Los dejo con la columna del día de hoy de ese faro del periodismo que es Federico Arreola. Daremos 100 mingols al forista con la mejor carrilla a quien también se le conoce como "el tarifas" Arreola.


Pensé que ya lo había visto todo en términos de zalamería periodística. Pero estaba equivocado. Es que, carajo, siempre se puede ser más lambiscón.

Hoy los editores de Milenio Diario rompieron otra marca. Lo hicieron al narrar, en la columna “Trascendió” –cuya redacción es responsabilidad de Ciro Gómez Leyva y Carlos Marín–, “la calurosa bienvenida que le dispensaron al presidente Felipe Calderón los 50 mil espectadores que abarrotaron al estadio Omnilife”.

Después de tanto tiempo de haber trabajado juntos, identifico en el comentario aludido el estilo de redacción de Gómez Leyva, quien seguramente consultó a su jefe Marín antes de escribirlo:

“El presidente fue nombrado primero en el discurso del gobernador de Jalisco, Emilio González, y luego por Mario Vázquez Raña, dirigente de la Organización Deportiva Panamericana. En ambos casos la mención de su nombre fue seguida de una enorme ovación. Pero cuando Calderón apareció en la pantalla gigante del estadio para hacer la declaratoria oficial, los aplausos alcanzaron el mismo nivel que los destinados al futbolista Rafael Márquez y al ex jugador y símbolo de las Chivas rayadas Chava Reyes. Medalla de oro, plata y bronce”.

Recuerdo ahora las charlas de varias horas de duración en las que Ciro y Marín afirmaban, absolutamente convencidos, que el periodismo no debe destacar lo bueno, sino lo malo.

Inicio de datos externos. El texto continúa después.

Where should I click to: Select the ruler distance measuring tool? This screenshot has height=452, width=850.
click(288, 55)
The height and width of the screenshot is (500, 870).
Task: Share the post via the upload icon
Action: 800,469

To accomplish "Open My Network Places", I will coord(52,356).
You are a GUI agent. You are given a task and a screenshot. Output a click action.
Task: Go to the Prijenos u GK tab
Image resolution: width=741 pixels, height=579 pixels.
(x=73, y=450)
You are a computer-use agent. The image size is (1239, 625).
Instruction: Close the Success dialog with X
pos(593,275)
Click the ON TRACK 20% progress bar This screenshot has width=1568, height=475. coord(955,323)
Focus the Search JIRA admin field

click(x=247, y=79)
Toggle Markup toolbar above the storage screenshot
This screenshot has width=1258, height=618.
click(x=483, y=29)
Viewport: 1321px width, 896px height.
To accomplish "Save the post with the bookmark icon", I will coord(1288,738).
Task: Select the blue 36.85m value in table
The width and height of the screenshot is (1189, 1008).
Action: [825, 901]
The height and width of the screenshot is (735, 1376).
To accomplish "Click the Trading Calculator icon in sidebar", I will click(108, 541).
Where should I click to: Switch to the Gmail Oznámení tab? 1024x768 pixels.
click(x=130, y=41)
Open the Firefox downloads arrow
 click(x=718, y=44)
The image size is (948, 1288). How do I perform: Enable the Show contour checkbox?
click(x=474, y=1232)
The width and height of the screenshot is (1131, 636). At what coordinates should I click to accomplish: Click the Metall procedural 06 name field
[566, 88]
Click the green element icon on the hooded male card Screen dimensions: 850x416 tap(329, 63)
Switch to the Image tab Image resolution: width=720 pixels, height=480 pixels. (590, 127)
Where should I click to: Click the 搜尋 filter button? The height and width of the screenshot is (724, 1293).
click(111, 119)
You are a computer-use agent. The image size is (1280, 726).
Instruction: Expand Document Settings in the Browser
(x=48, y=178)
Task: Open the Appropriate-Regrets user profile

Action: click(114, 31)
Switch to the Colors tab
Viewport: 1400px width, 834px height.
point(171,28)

Ellos decían que la noticia nunca es la salida diaria del sol, un evento tan positivo del que depende la vida misma. La noticia, más bien, aparece cuando se presenta el eclipse, es decir, cuando otro cuerpo celeste oculta al astro rey.

Si estoy bien informado, Marín y Ciro siguen defendiendo esa tesis… cuando teorizan sobre periodismo, porque ellos en la práctica…

Según la lógica de que solo el eclipse es noticia y nunca el cotidiano brillo del sol, las ovaciones a un gobernante no pueden de ninguna manera ser noticiosas.  La noticia sería, por supuesto, lo contrario: el abucheo. Si este no se da, el periodista no tiene nada que comentar.

¿Por qué, entonces, Marín y Ciro, conscientes de que los aplausos a Calderón no pueden ser considerados una noticia, decidieron destacarlos en la principal columna política del periódico que dirigen? Por lambiscones, solo por lambiscones.